NEW DELHI — On 17th December 2014, SpiceJet's flights were grounded after oil companies demanded dues be cleared before they would supply any more fuel. It had seemed at the time that this might be the second airline to fail after Kingfisher.
Since then the airline has staged a turnaround and posted a profit in the previous quarter, its first since 2013. And today's results confirm that the beleaguered carrier is now on the right path.
Gurgaon-based SpiceJet reported a net profit of Rs 71.80 crore during the first three months ending June 2015, over a net loss of Rs 124.1 crore during the same quarter last year as it cut costs and flew more passengers.
It said on Tuesday that its load factor - the percentage of an airline's carrying capacity it has filled and a key indicator - rose to 89.8 percent in the quarter, a rise of almost 15 percent from last year. And it managed to cut costs by 42 percent in the quarter compared with the same period last year by reducing capacity.

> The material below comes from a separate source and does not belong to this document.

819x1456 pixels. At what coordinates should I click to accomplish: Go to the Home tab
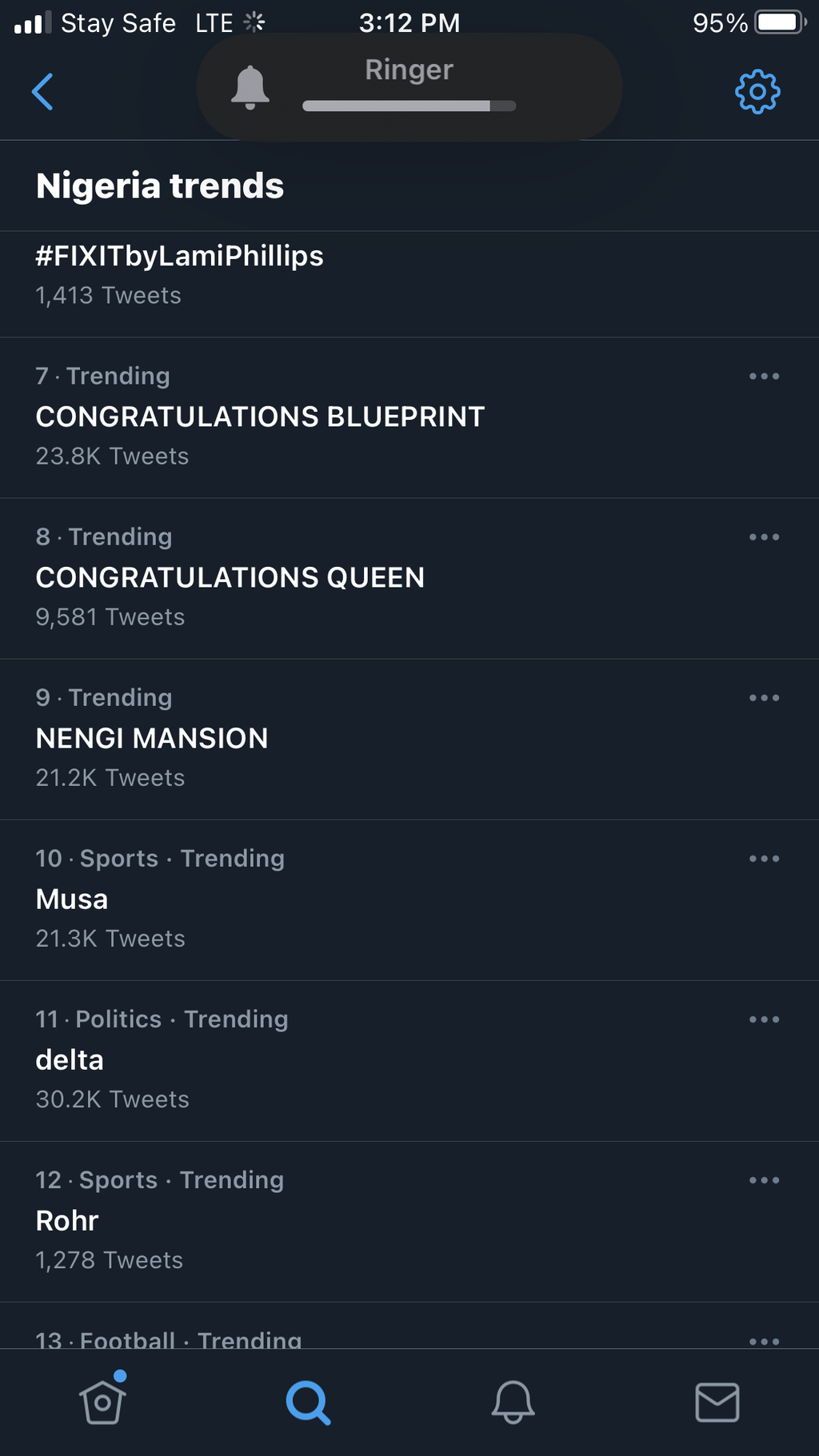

The stock soared 7 percent when the news broke, before paring gains to 5.77 percent at close. "This is the second consecutive profitable quarter and I am proud of what we have achieved. But there is still a long way to go. I am confident that the best is still ahead of us," SpiceJet chairman Ajay Singh said in today's statement.
“If the airline makes at least a marginal profit for at least two consecutive quarters, that would be a sign of a turnaround. However, the industry’s biggest single problem is the gross overcapacity situation that the airlines have inflicted on themselves,” said Hormuz P. Mama, an aviation analyst in a Mint report.
Lower fuel costs have helped. It reduced SpiceJet's operating cost and allowed it to fly its planes for longer. "Our Boeing utilization is now over 14 hours a day, one of the highest anywhere in the world—allowing us to earn more revenues, get a better return on asset,” said SpiceJet’s chief operating officer Sanjiv Kapoor.
SpiceJet's revival started last year after Ajay Singh, who had helped start the airline, returned during SpiceJet's darkest hour. The airline had failed to disburse salaries to employees, flights were grounded, and it had to clear Rs 400 crore in deferred taxes. Singh, who had steered the airline through a turbulent phase in 2005, took back ownership from Kalanithi Maran, the billionaire chairman of Sun TV who had bought the airline in 2010 for Rs 750 crore and had invested a further Rs 500 crore.
Singh set about cutting costs, while making sure the airline flew as many passengers as it could. Singh, along with other investors, put in Rs 650 crore for a 60 percent stake, and repaid Rs 200 crore worth of bank loans.
SpiceJet had 10 discount sales in the last year to raise its load factor. The results are now showing up, helped by subdued oil prices. The airline, which was going downhill just nine months ago, is now back in play. And it is profitable, unlike most other Indian airlines which are groaning under high operating costs and fierce competition for fares despite being in a market that is among the fastest growing worldwide.
SpiceJet is now looking for investors — which might include Qatar Airways — who might take a stake, and help accelerate the turnaround process.